One of the best – and yet perhaps most confusing – ways to look at the current state of today’s students is to look at the Canadian version of the National College Health Assessment (NCHA) survey, which is done every three years. I want to take you through a quick comparison of the 2013 and 2019 surveys (each of which were taken by tens of thousands of Canadian students, so it’s a good sample), because I think there is a complicated but important story going on with students. It is one which illustrates some of the challenges occurring in student affairs these days, including how to interpret data around unwanted sexual contact (which I discuss below).
So, let’s start with what I think is the good news: which is that student consumption of cigarettes and alcohol is down (substantially in the latter case).
Figure 1: Student Use of Cigarettes and Alcohol over Past Month, 2013 and 2019
Marijuana use is up – presumably a matter of legalization – but use of other drugs is equal or lower than what it was six years ago. Among other things which seem to be about the same: reports of being in emotionally abusive relationships are similar (11% in 2019, 10% in 2013), having multiple sexual partners (22% vs. 21%), purging or taking laxatives to lose weight (4% vs. 3%), taking diet pills to lose weight (2% vs. 3%).
Now where it starts to get concerning is when we start to get into areas of mental health. The NCHA asks students about whether they had experienced certain feelings over the past year. On virtually every measure except “feeling overwhelmed” (which was already well over 80%), the number of students responding in the affirmative grew by 5-10 percentage points across the board.
Figure 2: Students reporting following feelings over past 12 months
The NCHA survey then goes on to ask a number of questions with respect to whether, in the past 12 months, students had either been diagnosed or treated for a variety of mental health issues. Pretty much across the board, what we see is a doubling of students answering in the affirmative, in a mere six years. Now what’s interesting here (to me at least) is that while the growth of mental health issues in higher education are usually described as attributed to changes in various external factors (stress from higher tuition, stress from a tougher labour market, greater pressure to get into grad school, what have you), not all of these mental health issues are usually seen as stress related (e.g, Obsessive Compulsive Disorder).

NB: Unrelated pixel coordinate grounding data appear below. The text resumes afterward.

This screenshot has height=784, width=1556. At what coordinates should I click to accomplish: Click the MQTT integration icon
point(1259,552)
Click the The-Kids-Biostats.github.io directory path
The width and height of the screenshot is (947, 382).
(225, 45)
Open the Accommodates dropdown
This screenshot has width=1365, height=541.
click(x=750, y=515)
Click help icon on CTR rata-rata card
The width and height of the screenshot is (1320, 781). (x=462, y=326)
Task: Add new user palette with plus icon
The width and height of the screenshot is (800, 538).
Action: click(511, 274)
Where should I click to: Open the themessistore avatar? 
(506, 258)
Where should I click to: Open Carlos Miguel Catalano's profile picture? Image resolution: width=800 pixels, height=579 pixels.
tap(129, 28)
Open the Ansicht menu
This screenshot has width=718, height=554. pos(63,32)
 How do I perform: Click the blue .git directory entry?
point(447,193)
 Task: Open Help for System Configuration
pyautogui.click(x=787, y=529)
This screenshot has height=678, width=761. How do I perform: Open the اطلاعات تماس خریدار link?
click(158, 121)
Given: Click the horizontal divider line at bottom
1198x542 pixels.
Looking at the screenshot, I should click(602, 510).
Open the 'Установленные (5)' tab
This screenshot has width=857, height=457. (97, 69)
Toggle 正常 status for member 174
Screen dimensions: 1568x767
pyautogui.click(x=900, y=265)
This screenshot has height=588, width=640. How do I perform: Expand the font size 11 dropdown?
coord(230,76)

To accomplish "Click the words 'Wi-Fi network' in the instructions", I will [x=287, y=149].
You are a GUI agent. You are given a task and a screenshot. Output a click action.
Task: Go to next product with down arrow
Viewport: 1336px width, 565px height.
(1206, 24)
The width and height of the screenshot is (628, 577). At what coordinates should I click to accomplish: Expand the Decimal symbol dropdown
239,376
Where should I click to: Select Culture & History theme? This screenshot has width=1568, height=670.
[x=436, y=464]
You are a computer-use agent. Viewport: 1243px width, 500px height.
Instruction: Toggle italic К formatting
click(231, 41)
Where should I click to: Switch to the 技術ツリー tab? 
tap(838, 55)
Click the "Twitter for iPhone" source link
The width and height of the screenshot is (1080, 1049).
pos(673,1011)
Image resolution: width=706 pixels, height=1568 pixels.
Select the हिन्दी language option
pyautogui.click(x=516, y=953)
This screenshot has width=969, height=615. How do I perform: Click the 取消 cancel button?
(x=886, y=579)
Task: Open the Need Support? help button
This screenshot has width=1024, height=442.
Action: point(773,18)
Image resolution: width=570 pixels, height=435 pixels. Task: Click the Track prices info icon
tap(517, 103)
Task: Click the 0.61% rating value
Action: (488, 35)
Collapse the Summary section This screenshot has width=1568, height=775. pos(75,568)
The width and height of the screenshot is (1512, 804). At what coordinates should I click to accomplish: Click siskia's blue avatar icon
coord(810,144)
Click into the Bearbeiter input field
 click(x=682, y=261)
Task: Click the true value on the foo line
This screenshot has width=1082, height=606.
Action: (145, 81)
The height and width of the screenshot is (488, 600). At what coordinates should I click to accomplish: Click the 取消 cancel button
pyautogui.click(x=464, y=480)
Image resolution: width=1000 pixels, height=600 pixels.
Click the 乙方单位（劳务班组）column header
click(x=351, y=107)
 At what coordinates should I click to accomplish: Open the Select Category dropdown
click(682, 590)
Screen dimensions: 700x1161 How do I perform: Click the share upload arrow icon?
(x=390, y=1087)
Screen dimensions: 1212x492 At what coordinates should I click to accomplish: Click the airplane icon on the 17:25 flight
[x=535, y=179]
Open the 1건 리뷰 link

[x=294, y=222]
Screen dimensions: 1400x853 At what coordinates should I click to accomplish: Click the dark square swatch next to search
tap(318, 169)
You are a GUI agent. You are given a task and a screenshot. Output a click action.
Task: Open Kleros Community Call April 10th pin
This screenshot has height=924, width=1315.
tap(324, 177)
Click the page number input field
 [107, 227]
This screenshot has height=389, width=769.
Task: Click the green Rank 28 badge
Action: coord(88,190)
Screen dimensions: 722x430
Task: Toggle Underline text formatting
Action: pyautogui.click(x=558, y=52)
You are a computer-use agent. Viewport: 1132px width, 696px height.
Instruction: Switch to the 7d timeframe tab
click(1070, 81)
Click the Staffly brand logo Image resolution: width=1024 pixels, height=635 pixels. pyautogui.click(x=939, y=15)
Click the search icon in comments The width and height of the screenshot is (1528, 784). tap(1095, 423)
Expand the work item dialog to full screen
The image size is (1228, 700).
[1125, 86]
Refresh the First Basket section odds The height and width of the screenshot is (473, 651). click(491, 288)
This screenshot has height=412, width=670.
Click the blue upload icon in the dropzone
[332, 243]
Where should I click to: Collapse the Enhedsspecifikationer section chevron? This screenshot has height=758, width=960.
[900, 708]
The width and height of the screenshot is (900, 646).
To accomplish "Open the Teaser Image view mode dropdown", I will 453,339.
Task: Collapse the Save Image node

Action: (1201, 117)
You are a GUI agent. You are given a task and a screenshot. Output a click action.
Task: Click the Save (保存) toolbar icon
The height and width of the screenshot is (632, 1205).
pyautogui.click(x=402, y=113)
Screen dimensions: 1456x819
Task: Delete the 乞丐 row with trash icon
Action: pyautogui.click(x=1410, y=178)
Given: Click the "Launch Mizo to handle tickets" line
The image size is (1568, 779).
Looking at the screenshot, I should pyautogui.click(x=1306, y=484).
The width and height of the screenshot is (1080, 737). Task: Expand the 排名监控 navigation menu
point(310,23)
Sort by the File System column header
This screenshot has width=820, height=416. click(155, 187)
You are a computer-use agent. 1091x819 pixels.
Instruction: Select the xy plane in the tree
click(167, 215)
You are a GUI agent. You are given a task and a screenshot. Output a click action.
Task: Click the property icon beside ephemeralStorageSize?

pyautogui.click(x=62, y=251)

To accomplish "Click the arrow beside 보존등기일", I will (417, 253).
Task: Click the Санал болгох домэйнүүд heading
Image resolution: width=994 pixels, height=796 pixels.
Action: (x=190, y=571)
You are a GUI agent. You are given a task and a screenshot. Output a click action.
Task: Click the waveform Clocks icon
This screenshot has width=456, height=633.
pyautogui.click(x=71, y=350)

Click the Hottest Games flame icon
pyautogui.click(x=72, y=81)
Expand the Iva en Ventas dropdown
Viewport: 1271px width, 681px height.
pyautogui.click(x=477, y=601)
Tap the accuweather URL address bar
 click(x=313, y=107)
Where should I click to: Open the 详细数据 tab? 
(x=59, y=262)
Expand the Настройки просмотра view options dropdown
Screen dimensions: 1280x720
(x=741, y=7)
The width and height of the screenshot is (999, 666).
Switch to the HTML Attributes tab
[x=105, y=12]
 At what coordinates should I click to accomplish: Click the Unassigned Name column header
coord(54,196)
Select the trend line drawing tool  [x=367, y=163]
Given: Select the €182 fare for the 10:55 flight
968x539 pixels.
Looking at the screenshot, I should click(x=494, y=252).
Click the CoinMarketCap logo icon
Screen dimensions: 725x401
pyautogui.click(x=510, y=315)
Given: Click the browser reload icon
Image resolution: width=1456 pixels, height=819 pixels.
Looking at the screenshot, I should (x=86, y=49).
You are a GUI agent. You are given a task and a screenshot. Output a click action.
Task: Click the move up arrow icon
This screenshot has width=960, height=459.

Figure 3: Students reporting Treatment for/Diagnosis of Various Conditions, past 12 Months
Now, that said, even if you’re tempted just to dismiss this as a case of medicalization of mental states, it’s harder to dismiss other numbers, where the survey is actually documenting acts rather than mental states. The percentage of students who report committing acts of intentional self-harm over the past twelve months rose from 6 to 10 percentage points; the percentage reporting an attempt at suicide rises from 1% to 3%.
Figure 4: Students reporting on issues of self-harm and suicide, past 12 Months
Okay, so given all these statistics, why hasn’t there been an almighty hue and cry? This data’s been out for about a year now, and if everybody in higher education took this data at face value, you’d think there would be an enormous effort to confront what looks like an alarming deterioration in students’ mental health.
The data on unwanted sexual contact provides a clue for answering this question. In figure five we see a doubling or even tripling of students reporting this kind of event, which raises many questions. If there had been a tripling of sexual assault, I am reasonably confident this would have come to public attention about it through other sources, such as through campus sexual assault networks. That’s not to say we should question the accuracy of the 2019 data: but on the whole, if you ask me whether sexual assault has actually tripled in the last six years or whether it has always been this high (or higher) and students are now, in the era of #metoo, more likely to report it, my guess is that it’s the latter.
Figure 5: Students reporting on issues of sexual assault, past 12 Months
And this is the whole challenge with interpreting these kinds of surveys, particularly when you are comparing data over time. It’s not just that self-reporting of some types of events is subjective; it’s that social understanding of certain terms changes over time, as does the perceived stigma of reporting things like mental health issues. So, it’s very difficult to tell whether or not there is a deterioration of student mental health, or whether certain emotional conditions are more likely to be described that way and, in turn, medicalized. However, the data on actual acts is troubling and should be carefully monitored. All you can really do is note the change in the way people describe what’s going in their lives and act accordingly and compassionately.
What the powers-that-be understand to be “accordingly” (not to mention compassionately) is also socially understood and changes over time. The data on “mental health issues” in faculty, staff and administrators — and others employed in higher education — should therefore also be carefully monitored and discussed. Arguably the stigma is greater here, not to mention the risks from being associated with (what are still generally regarded as) disordered and disorderly behaviour and states — this despite the fact that there are good data suggesting that students benefit greatly from role models on campus who themselves are open about their own mental health struggles and lived realities of disability more broadly.
There are likely acts associated with the mental states as well — some highly concerning, at least as much as suicidal ideation (which isn’t an act) and self-harm. Indeed, in my own subjective view as a person with a neurodevelopmental and a mental health disability, there is no real divide between acts vs. mental states. Viewing them as separate is certainly valid, but also socially understood, constructed, and controlled.